Borge, whose ministry governs the coastal region, did not comment publicly on the government position.

It appeared to underscore the Sandinistas’ determination to use the Indian visit to sway the vote set for next week on a Reagan Administration request for about $36 million in Contra aid.

“We did not come here to be used like this,” Wiggins said during a midday recess in the talks at the Moravian Church. “We came to speak with our people so we can negotiate in their interest. Then if we see that the government is serious about Indian rights, we might take a position on what the Congress should do.”

Rivera’s eight-member negotiating team, claiming to speak for 2,400 guerrillas and 30,000 exiles, returned to Nicaragua from Costa Rica after President Daniel Ortega invited them to visit the coast and open peace talks without prior conditions. But since they arrived, Indian negotiators say, Borge has tried to impose conditions.

On Monday night, Borge sent word that four American Indian rights activists who are advising Rivera’s group should leave Nicaragua.
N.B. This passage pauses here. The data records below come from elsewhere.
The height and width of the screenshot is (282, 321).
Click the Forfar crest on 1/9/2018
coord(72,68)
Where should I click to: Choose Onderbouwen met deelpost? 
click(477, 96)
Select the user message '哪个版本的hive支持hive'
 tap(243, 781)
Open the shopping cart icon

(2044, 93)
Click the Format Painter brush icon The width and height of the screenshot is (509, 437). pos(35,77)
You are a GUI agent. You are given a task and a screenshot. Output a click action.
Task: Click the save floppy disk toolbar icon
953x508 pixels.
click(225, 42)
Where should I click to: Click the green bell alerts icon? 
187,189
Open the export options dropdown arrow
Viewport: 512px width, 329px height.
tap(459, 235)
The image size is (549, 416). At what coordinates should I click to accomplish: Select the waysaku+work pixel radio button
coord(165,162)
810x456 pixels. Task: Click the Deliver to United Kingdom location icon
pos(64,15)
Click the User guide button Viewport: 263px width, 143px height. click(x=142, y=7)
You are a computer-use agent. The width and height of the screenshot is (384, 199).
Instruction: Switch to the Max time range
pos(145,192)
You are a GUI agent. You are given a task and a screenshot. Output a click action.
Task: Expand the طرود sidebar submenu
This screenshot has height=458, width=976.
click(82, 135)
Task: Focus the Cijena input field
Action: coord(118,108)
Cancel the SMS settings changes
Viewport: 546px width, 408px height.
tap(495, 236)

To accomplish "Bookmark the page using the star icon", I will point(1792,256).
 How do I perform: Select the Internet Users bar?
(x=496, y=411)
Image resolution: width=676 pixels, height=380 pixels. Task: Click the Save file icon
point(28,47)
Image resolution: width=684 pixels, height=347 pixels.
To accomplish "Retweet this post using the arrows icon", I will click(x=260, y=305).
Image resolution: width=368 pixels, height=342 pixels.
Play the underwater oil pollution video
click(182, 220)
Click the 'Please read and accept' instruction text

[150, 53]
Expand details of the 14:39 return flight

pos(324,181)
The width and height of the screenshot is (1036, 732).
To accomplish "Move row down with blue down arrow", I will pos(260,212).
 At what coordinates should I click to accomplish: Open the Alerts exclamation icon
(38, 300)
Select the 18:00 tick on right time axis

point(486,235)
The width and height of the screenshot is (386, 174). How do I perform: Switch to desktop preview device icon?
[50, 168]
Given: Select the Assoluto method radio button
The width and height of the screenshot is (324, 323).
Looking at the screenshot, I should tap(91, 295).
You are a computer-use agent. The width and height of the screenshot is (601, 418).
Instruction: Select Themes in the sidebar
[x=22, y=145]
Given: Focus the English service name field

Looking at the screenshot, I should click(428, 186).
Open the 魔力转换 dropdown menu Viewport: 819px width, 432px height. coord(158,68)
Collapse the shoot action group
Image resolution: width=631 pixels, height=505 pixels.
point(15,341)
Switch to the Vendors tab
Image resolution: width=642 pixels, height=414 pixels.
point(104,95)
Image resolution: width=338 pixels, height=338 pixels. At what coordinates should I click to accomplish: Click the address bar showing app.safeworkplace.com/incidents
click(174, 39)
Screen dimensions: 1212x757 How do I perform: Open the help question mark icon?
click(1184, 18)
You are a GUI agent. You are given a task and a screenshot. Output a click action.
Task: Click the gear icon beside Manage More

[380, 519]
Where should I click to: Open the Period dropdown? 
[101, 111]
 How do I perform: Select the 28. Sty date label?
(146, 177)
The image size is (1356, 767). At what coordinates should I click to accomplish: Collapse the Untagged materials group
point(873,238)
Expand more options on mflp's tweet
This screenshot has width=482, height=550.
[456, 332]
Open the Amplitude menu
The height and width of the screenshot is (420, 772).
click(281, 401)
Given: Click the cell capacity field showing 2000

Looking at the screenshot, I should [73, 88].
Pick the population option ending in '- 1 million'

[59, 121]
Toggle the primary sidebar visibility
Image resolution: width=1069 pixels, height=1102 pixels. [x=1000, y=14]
In the talks Tuesday, however, both sides indicated a willingness to compromise on allowing two of the advisers to stay.

The four are Bernard Nietschmann, a geography professor at UC Berkeley; Glenn Morris, a Denver University law professor; Steven Tullberg, an attorney for the Indian Law Resource Center in Washington; and Jim Anaya, a representative of U.S. Sen. Edward M. Kennedy, (D-Mass.).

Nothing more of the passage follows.